## Prompt
Give all of the records again. Match them exactly.

== == ==

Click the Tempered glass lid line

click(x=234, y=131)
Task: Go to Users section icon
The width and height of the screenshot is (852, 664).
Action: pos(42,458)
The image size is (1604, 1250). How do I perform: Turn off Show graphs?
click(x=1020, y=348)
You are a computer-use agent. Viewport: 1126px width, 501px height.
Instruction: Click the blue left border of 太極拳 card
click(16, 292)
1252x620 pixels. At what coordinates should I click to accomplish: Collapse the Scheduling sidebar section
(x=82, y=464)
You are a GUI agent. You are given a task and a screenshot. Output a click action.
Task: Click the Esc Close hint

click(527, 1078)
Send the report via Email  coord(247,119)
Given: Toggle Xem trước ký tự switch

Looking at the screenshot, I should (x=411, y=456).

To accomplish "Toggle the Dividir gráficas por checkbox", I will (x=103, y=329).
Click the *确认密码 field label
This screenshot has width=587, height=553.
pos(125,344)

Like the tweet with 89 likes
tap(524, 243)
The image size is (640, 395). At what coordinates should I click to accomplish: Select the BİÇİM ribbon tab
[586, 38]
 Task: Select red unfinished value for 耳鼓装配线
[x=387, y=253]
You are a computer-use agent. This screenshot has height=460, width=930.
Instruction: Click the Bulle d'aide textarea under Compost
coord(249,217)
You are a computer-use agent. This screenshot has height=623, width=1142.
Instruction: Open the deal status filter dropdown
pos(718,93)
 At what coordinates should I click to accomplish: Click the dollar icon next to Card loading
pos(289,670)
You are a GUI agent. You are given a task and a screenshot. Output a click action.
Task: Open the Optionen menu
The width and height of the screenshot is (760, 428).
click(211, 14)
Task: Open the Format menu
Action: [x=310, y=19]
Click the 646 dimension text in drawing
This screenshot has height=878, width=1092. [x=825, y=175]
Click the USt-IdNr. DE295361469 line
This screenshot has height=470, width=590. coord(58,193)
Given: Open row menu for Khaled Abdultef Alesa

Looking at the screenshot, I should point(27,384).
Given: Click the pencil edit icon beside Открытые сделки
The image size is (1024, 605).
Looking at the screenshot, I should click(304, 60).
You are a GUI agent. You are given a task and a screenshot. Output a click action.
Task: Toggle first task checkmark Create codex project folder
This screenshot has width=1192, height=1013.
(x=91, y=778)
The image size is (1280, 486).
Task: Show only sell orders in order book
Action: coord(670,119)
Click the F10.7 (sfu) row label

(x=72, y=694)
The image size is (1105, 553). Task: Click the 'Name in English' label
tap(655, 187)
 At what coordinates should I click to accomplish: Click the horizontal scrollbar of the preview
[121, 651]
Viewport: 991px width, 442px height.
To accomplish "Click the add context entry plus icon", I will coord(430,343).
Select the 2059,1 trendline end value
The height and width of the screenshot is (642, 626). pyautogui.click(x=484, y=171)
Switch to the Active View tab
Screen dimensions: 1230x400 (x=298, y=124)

== == ==

## Answer section
Click the Tempered glass lid line

click(x=234, y=131)
Task: Go to Users section icon
The width and height of the screenshot is (852, 664).
Action: pos(42,458)
The image size is (1604, 1250). How do I perform: Turn off Show graphs?
click(x=1020, y=348)
You are a computer-use agent. Viewport: 1126px width, 501px height.
Instruction: Click the blue left border of 太極拳 card
click(16, 292)
1252x620 pixels. At what coordinates should I click to accomplish: Collapse the Scheduling sidebar section
(x=82, y=464)
You are a GUI agent. You are given a task and a screenshot. Output a click action.
Task: Click the Esc Close hint

click(527, 1078)
Send the report via Email  coord(247,119)
Given: Toggle Xem trước ký tự switch

Looking at the screenshot, I should (x=411, y=456).

To accomplish "Toggle the Dividir gráficas por checkbox", I will (x=103, y=329).
Click the *确认密码 field label
This screenshot has width=587, height=553.
pos(125,344)

Like the tweet with 89 likes
tap(524, 243)
The image size is (640, 395). At what coordinates should I click to accomplish: Select the BİÇİM ribbon tab
[586, 38]
 Task: Select red unfinished value for 耳鼓装配线
[x=387, y=253]
You are a computer-use agent. This screenshot has height=460, width=930.
Instruction: Click the Bulle d'aide textarea under Compost
coord(249,217)
You are a computer-use agent. This screenshot has height=623, width=1142.
Instruction: Open the deal status filter dropdown
pos(718,93)
 At what coordinates should I click to accomplish: Click the dollar icon next to Card loading
pos(289,670)
You are a GUI agent. You are given a task and a screenshot. Output a click action.
Task: Open the Optionen menu
The width and height of the screenshot is (760, 428).
click(211, 14)
Task: Open the Format menu
Action: [x=310, y=19]
Click the 646 dimension text in drawing
This screenshot has height=878, width=1092. [x=825, y=175]
Click the USt-IdNr. DE295361469 line
This screenshot has height=470, width=590. coord(58,193)
Given: Open row menu for Khaled Abdultef Alesa

Looking at the screenshot, I should point(27,384).
Given: Click the pencil edit icon beside Открытые сделки
The image size is (1024, 605).
Looking at the screenshot, I should click(304, 60).
You are a GUI agent. You are given a task and a screenshot. Output a click action.
Task: Toggle first task checkmark Create codex project folder
This screenshot has width=1192, height=1013.
(x=91, y=778)
The image size is (1280, 486).
Task: Show only sell orders in order book
Action: coord(670,119)
Click the F10.7 (sfu) row label

(x=72, y=694)
The image size is (1105, 553). Task: Click the 'Name in English' label
tap(655, 187)
 At what coordinates should I click to accomplish: Click the horizontal scrollbar of the preview
[121, 651]
Viewport: 991px width, 442px height.
To accomplish "Click the add context entry plus icon", I will coord(430,343).
Select the 2059,1 trendline end value
The height and width of the screenshot is (642, 626). pyautogui.click(x=484, y=171)
Switch to the Active View tab
Screen dimensions: 1230x400 (x=298, y=124)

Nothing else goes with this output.